BDG: Across Asian countries, there seems to be an undercurrent among the youth that feels skeptical about the afterlife and more focused on attaining success and comforts in this life. How can Buddhist leaders dialogue empathetically and productively with this mindset?
DJKR: Being skeptical about the afterlife is nothing new. When classic Buddhist texts define ordinary, defiled human beings, they sometimes refer to them as those who only see or are interested in “this side.” It is obviously much more difficult to talk about something beyond ourselves. When something is not within our reach, we can only hypothesize.
If people do have the time, energy, and interest to pay attention to what we really mean by the words “after” and “life,” then I think they can at least begin to dent the outright conviction that there is nothing beyond this life. But I guess we will have to wait for a physicist to prove the Buddhist understanding on this in order really to convince the Indians, Chinese, Thai, and other inheritors of the Buddhist wisdom tradition.
For that matter, if our society could pay some attention to the multiple definitions of words such as “success” or “comfort,” I am convinced that Buddhism would have a significant role to play. In fact, that is already happening in some corners of our society.

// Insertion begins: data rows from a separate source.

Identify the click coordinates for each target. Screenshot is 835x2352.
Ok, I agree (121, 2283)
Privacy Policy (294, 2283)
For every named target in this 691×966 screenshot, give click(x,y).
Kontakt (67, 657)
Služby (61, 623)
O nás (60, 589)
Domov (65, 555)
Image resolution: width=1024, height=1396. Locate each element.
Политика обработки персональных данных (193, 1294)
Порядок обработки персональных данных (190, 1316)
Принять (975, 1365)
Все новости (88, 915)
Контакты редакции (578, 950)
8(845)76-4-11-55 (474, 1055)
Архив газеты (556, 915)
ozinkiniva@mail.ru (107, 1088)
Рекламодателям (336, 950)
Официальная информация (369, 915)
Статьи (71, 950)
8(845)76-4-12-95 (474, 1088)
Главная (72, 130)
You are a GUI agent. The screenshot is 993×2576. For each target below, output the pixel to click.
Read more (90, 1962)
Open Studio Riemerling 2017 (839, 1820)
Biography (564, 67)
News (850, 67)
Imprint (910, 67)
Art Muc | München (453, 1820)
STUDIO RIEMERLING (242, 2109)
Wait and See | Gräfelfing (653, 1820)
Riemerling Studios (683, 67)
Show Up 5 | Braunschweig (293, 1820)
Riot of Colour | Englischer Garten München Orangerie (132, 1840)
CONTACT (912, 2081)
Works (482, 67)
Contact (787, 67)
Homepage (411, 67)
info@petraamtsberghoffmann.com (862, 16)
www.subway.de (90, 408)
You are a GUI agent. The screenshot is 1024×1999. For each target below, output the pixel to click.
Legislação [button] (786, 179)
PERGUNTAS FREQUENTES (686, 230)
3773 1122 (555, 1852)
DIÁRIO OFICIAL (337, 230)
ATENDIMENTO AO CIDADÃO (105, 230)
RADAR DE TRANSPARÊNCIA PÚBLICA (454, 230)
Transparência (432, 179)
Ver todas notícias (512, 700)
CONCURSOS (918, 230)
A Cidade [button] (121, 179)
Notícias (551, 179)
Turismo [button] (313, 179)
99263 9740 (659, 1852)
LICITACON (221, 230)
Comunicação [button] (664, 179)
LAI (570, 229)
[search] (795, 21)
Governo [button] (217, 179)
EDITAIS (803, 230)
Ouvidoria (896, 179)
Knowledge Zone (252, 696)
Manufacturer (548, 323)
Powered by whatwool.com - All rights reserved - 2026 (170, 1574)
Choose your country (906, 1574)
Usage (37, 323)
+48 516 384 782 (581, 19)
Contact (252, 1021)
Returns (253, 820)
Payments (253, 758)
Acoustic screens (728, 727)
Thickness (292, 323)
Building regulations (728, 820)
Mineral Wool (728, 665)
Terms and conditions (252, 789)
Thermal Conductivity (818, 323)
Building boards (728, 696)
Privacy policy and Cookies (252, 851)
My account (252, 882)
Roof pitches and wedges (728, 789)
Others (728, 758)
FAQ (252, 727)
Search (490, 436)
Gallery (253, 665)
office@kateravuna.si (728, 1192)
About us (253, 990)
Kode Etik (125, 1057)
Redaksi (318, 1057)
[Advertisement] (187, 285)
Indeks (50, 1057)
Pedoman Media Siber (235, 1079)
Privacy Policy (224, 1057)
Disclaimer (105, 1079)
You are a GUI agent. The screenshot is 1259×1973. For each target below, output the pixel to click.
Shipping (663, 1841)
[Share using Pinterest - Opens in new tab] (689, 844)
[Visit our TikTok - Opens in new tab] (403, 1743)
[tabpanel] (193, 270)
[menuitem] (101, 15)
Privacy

As for how Buddhist leaders can communicate empathetically with the dominant materialist mindset, I would suggest that they themselves go through the same situations that their students experience. That is necessary simply because empathy is one of the most difficult qualities to attain and nurture.
BDG: What would you advise fellow Buddhist leaders in light of this news?
DJKR: Personally, I think we should just have a sincere aspiration for the awakening of all sentient beings, and therefore for the preservation and flourishing of the Buddhadharma. That seems the best way. Other than that, I just don’t see anything that Buddhists or Buddhist leaders can do or are capable of doing.
After all, no one is actually interested in anitya, duhkha, and anatman [impermanence, suffering, and non-self]. And beyond those truths, if you are talking only about population growth as a mark of Buddhism’s power, you need real geopolitical clout. You need currency and hegemony and a really sophisticated, shameless, and full-on marketing strategy run by someone like Edward Bernays, who showed advertisers how to turn needs into wants. Buddhism has none of those requisites.
During the Hong Kong protests in 2019–20, Christians were very strongly involved in supporting the protestors, while Buddhists were openly and privately criticized for not being involved. That’s not surprising because, as I mentioned earlier, the Abrahamic religions grew from politics, dwell in politics, and inevitably have a political component. And because they are proudly dualistic, their political progeny every so often nominate an evil person who needs to be conquered and demolished. At least in theory, Buddhism has neither the dualism nor the political involvement that support such action, though of course there are many Buddhists who do play politics.
I don’t know whether or not the non-involvement of Buddhists in Hong Kong was intentional. But when I heard about that, I was quite pleased. Time and again—from Ukraine to the Arab Spring and from Korea to Tibetans in exile—it has been proved that mighty governments and corporations have zero interest in human well-being but care only to prop up their own vested interests.
When they use politics to do that, it would be prudent not to become cannon fodder for them. So that’s one more piece of advice I would give to Buddhist leaders tempted to play politics at this time.